06 اردیبهشت 1403
مصطفي خجسته نژند

مصطفی خجسته نژند

مرتبه علمی: استادیار
نشانی: دانشگاه بناب، بزرگراه ولایت،بناب، ایران
تحصیلات: دکترای تخصصی / مهندسی مکانیک ماشینهای کشاورزی
تلفن: 041-37745000- 1500
دانشکده: دانشکده فنی و مهندسی
گروه: گروه مهندسی مکانیک

مشخصات پژوهش

عنوان
Maturity detection and volume estimation of apricot using image processing technique
نوع پژوهش مقاله چاپ شده
کلیدواژه‌ها
Image processing, Maturity level, Classification, Volume estimation, Apricot
پژوهشگران مصطفی خجسته نژند (نفر اول)، وحید محمدی (نفر دوم)، سعید مینایی (نفر سوم)

چکیده

Physical and imaging properties of apricot fruits are the main factors considered in the design and development of sorting mechanisms.
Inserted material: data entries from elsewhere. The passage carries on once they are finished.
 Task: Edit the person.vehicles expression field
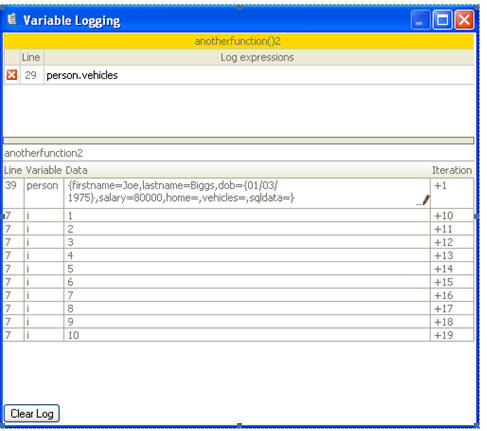pyautogui.click(x=258, y=75)
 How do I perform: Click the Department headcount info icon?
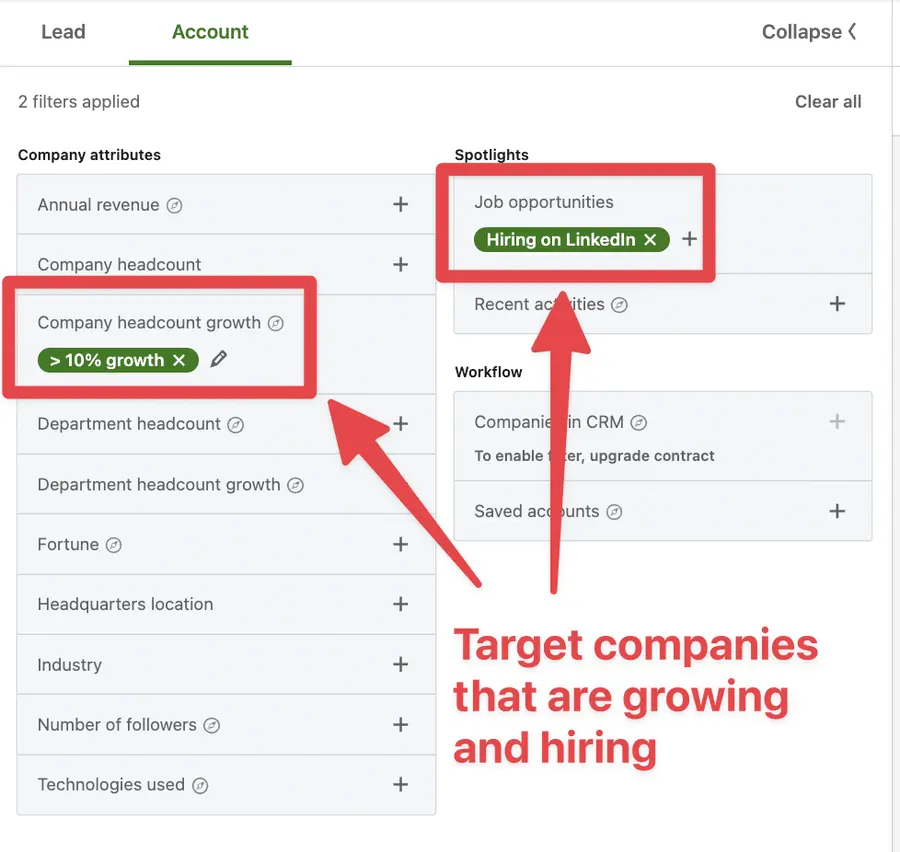coord(235,424)
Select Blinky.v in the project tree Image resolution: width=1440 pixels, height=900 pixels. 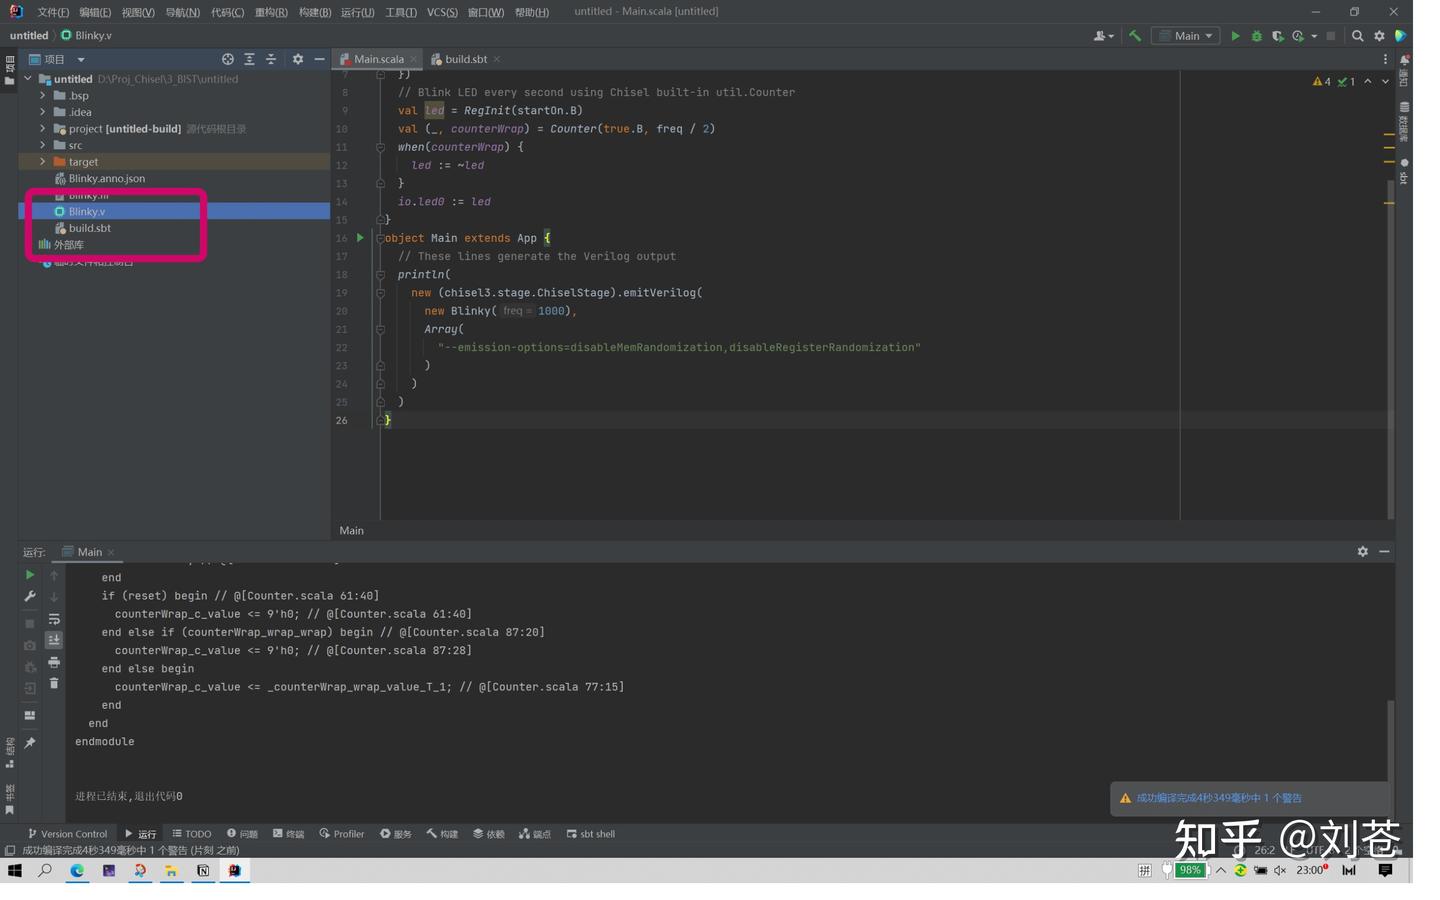coord(87,211)
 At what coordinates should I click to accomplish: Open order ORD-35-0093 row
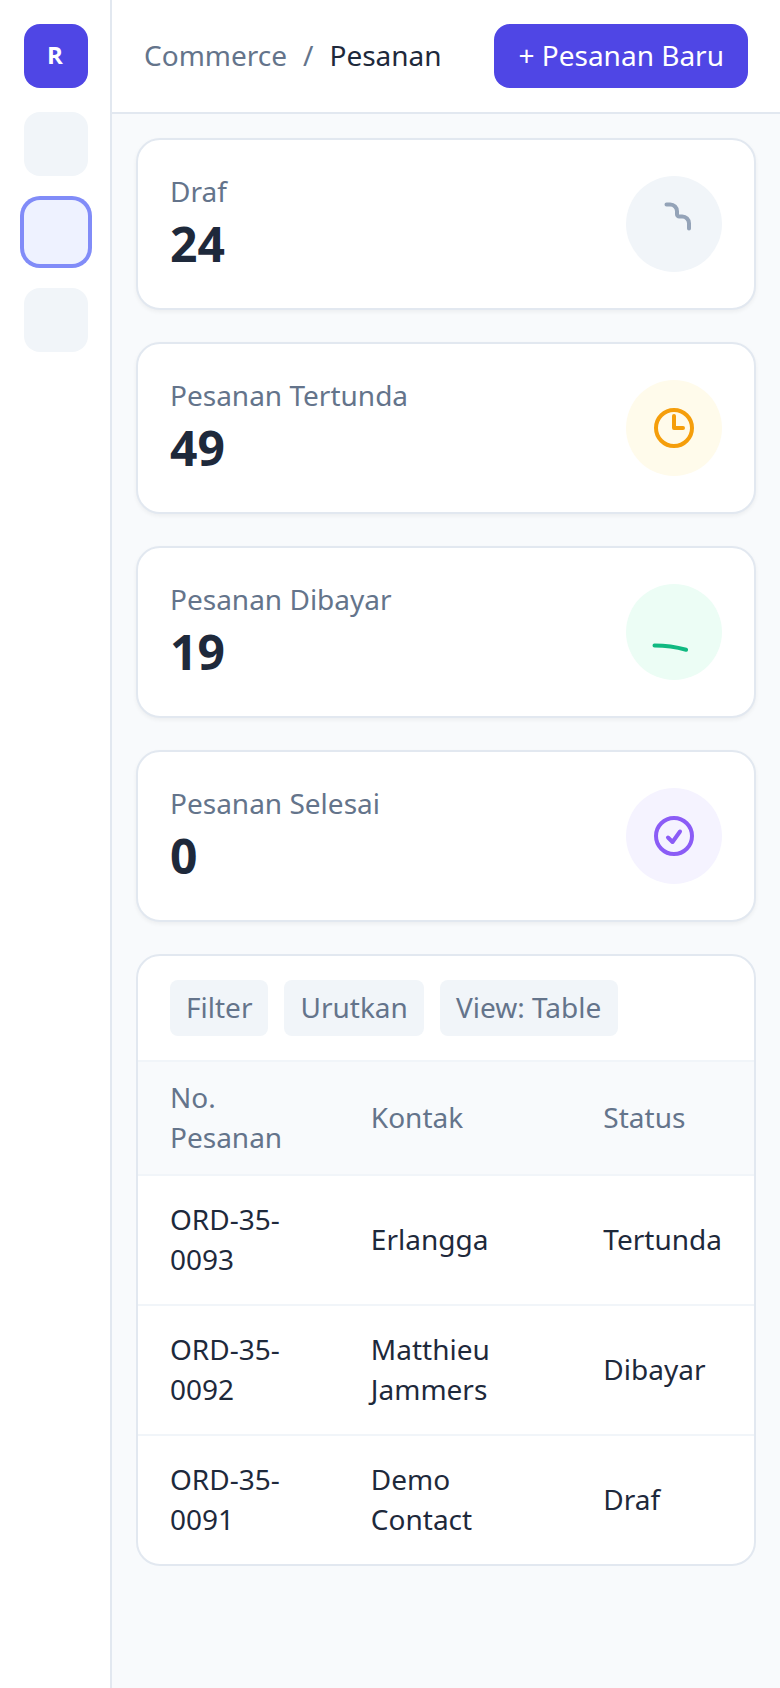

Classification of apricots based on visual appearance was performed using image processing technique. The apricots were classified into three maturity stages (i.e. unripe, ripe, and overripe) and the volume was estimated. The captured images of fruits were processed using a previously developed automatic algorithm. The images were cropped, filtered, and segmented upon which imaging features of apricots including relative R, G, B channels, gray-scale, L*, a*, and b* were extracted. The volumes of apricots were estimated using the stripping method and multiplying the value by an oval factor. The result of statistical analysis indicated that there was significant difference among the maturity stages with respect to G, gray-scale, L* and b* features. The LDA and QDA classifiers could categorize the apricots with the accuracy of 0.904 and 0.923, respectively based on color features. Results showed that the algorithm can properly classify the fruits using the image properties of apricots.